Est-ce le début de la démondialisation ? La guerre en Ukraine pourrait marquer le troisième et dernier chapitre de la fin de la mondialisation et le début d’une nouvelle ère pour l’économie mondiale.
Lancée il y a 30 ans après l’effondrement de l’Union soviétique, la mondialisation a contribué à rendre le monde “plat”, en reliant le capital aux travailleurs à l’échelle mondiale, en accentuant les spécialisations des pays et en rapprochant les centres de compétences et les grands bassins de main-d’œuvre des marchés de consommation ; elle a permis à des milliards de personnes de sortir de la pauvreté, en particulier en Chine.
3 chocs successifs ont stoppé la marche en avant de la mondialisation et l’ont inversée. Premièrement, le soutien politique à la mondialisation s’est considérablement érodé. Les populistes et les nationalistes aux États-Unis et en Europe ont fait de l’érection de barrières au libre-échange et à l’immigration une priorité de l’agenda politique. Donald Trump a changé de paradigme au sein du parti républicain en imposant des droits de douane sur diverses importations. Le mouvement des gilets jaunes en France a mis en lumière la précarité des travailleurs faiblement rémunérés qui doivent faire face à la concurrence immédiate d’autres travailleurs dans les pays en développement. Deuxièmement, la pandémie de COVID a révélé la fragilité de nos économies en raison de leur interdépendance. Tout à coup, les citoyens américains et français se sont rendu compte qu’il n’était plus possible de se procurer des masques de protection ou une voiture flambant neuve en raison de perturbations dans les chaînes d’approvisionnement à grande échelle et parce que certains composants stratégiques ne pouvaient plus être obtenus au niveau national, ces industries ayant été délocalisées vers des rivages lointains il y a bien longtemps. Troisièmement, à la suite de la guerre en Ukraine, les pays perçoivent de plus en plus leur interdépendance économique comme une vulnérabilité à laquelle il faut remédier. Les sanctions de grande ampleur que l’Occident impose à l’économie russe pourraient entraîner des coûts substantiels pour l’Europe au cas où la Russie riposterait en restreignant son approvisionnement en gaz naturel et en pétrole. Les gouvernements vont rechercher l’autosuffisance et se désolidariser des liens économiques lorsque ceux-ci représentent un risque.

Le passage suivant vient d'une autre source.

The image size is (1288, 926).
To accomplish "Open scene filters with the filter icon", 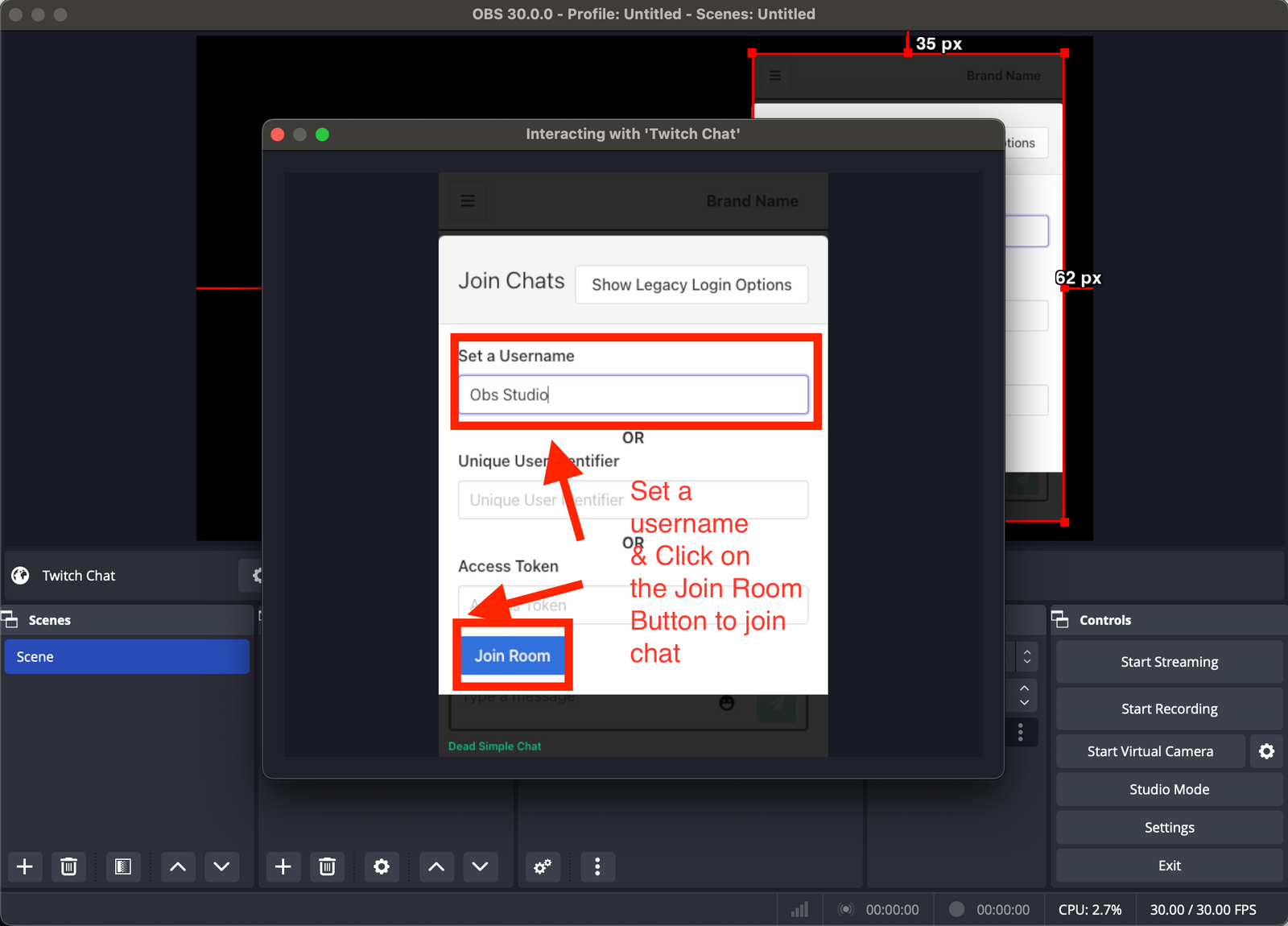I will [123, 867].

Que se passera-t-il alors ? Il est probable que la démondialisation conduise à une économie mondiale divisée en deux blocs, l’un orienté vers la Chine et l’autre vers les États-Unis, l’Union européenne se trouvant principalement, mais pas entièrement, dans ce dernier camp, chacun essayant de s’isoler de l’autre et de réduire son influence.
Les conséquences économiques pour le monde seront immenses, à commencer par l’inflation. Pour les entreprises, la relocalisation dans des pays à coûts élevés, la construction de chaînes d’approvisionnement redondantes dans des lieux plus sûrs auront un coût, qui sera supporté par le consommateur. Il pourrait y avoir un déclin ou du moins un ralentissement dans le déploiement des innovations. Dans un monde divisé en blocs, les États veilleront à ce que seuls les alliés aient accès à leurs dernières technologies.
La démondialisation semble aujourd’hui inévitable, tout comme la mondialisation semblait inarrêtable il y a encore quelques années. Les impacts étant encore en cours d’évaluation, la FACC vous tiendra au courant des dernières nouvelles économiques pour nos pays et notre région.